> _RECORDS SUPPLIED_
+ + + +

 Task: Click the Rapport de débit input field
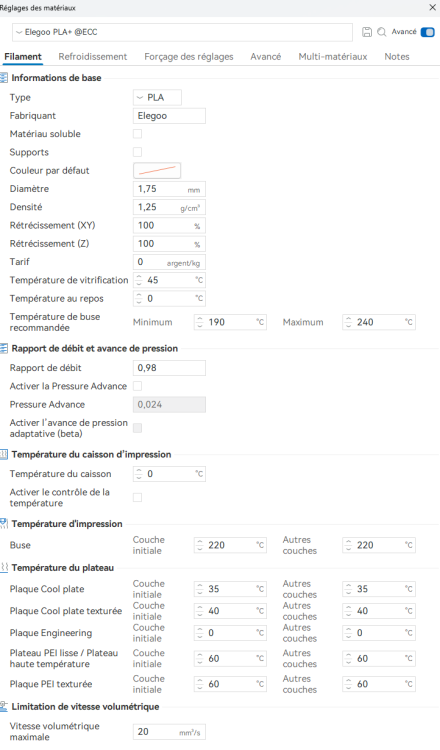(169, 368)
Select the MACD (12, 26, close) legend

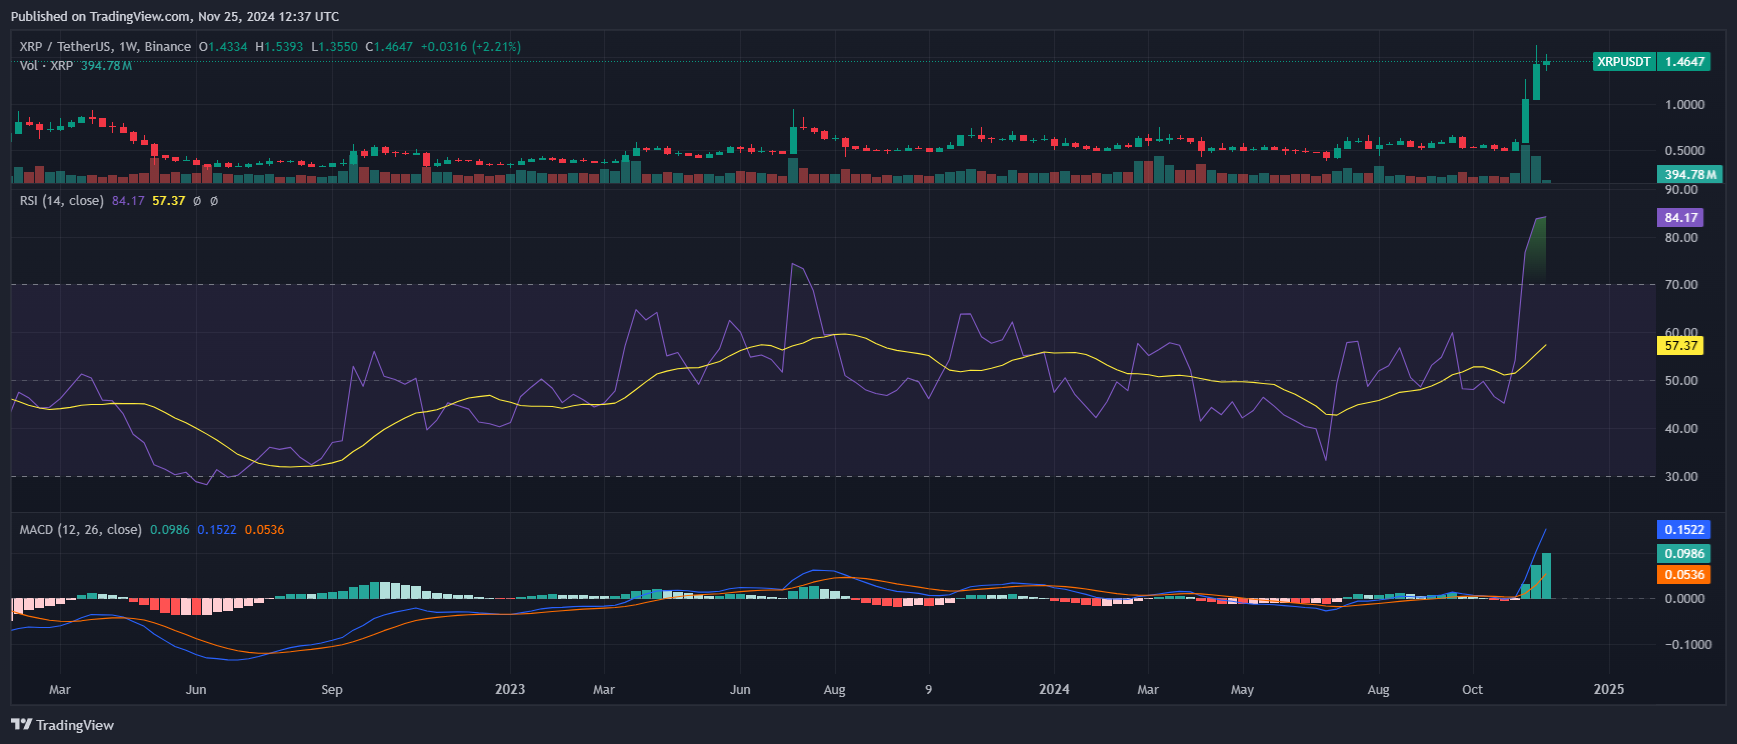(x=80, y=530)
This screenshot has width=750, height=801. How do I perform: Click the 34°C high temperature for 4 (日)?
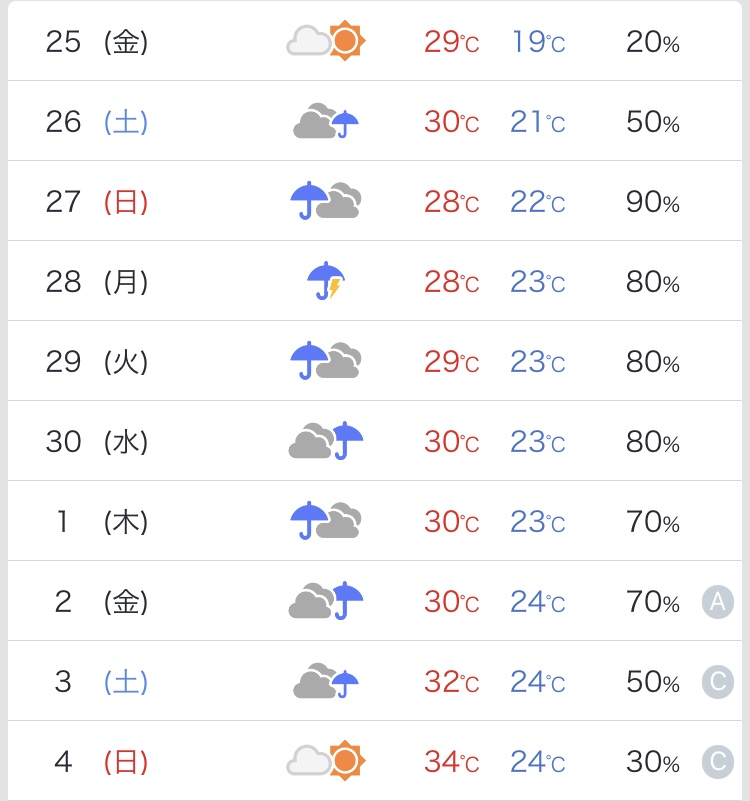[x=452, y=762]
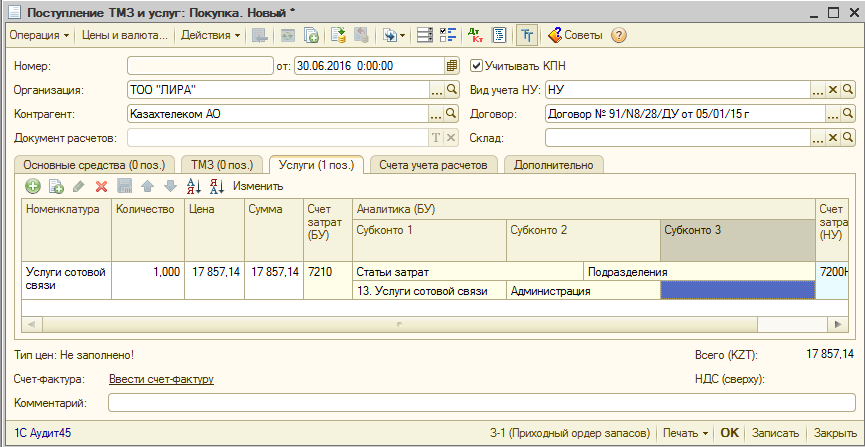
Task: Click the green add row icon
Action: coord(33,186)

+ + + +

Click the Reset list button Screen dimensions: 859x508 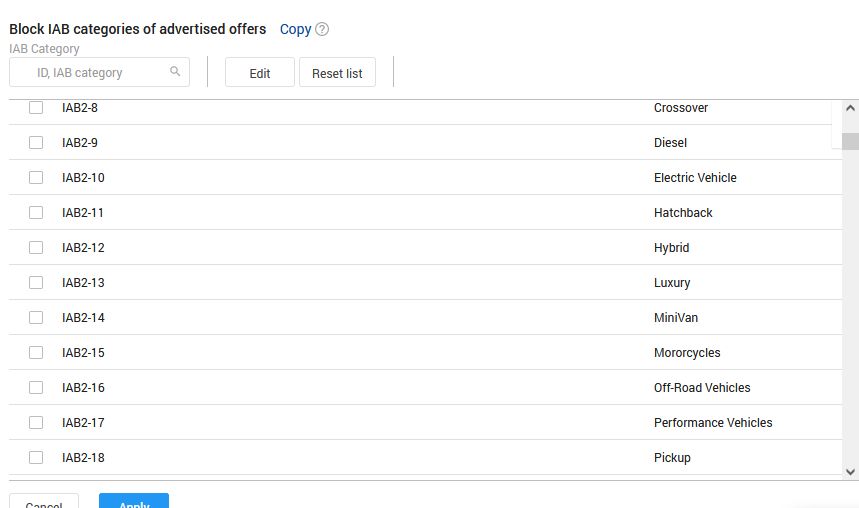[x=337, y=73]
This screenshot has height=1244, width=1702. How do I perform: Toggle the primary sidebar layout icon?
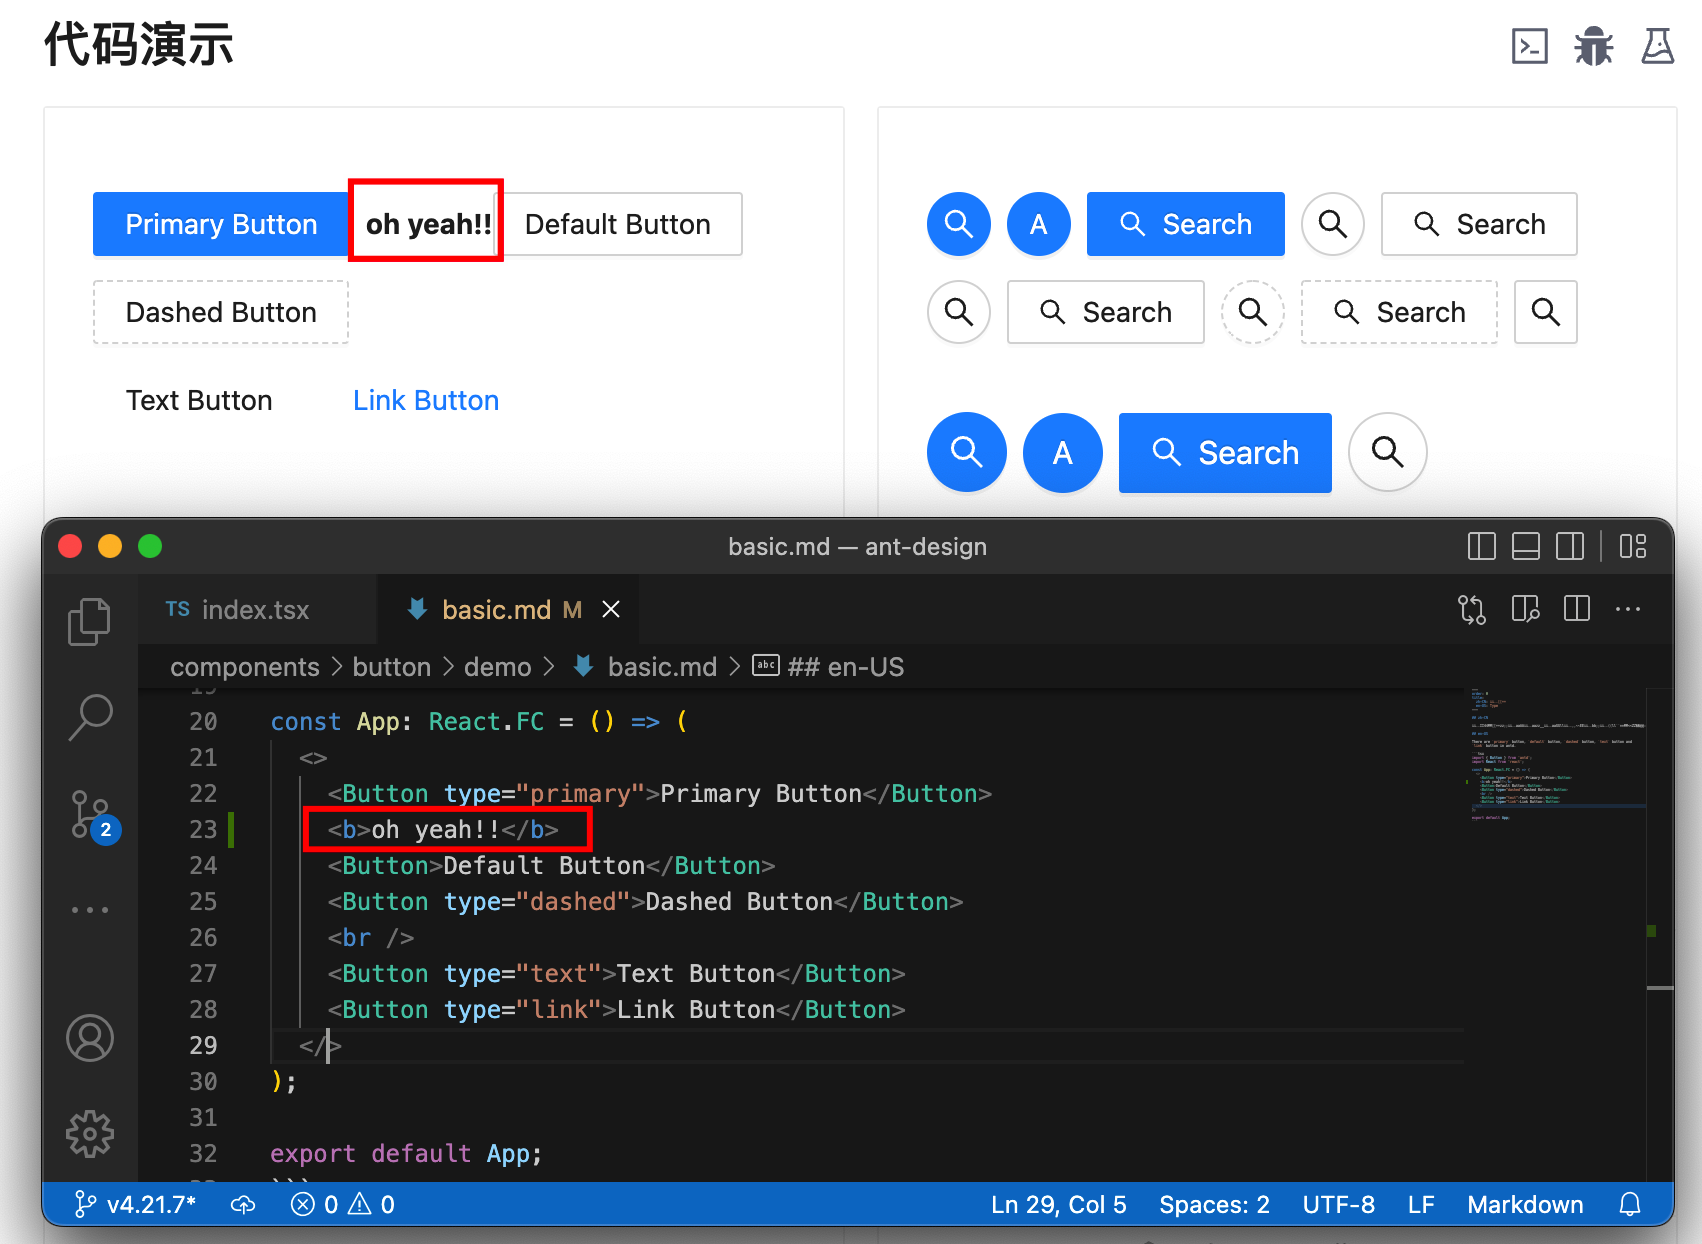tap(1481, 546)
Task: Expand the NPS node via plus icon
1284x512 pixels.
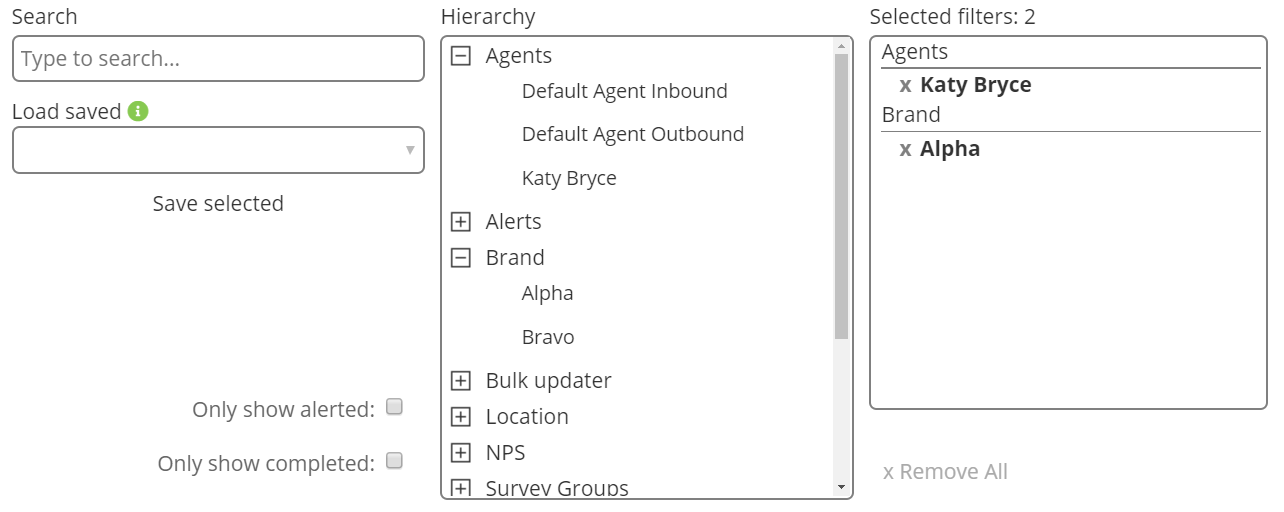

+ + + +

> _WHAT YOU NEED TO DO_
Render everything in the records above from the line containing "Task: Expand the NPS node via plus icon" down to the line containing "1284x512 pixels." as a Markdown table with the columns Row and Line. Number each row and omit any blank lines.

> _WRITTEN REPLY_
| Row | Line |
|---|---|
| 1 | Task: Expand the NPS node via plus icon |
| 2 | 1284x512 pixels. |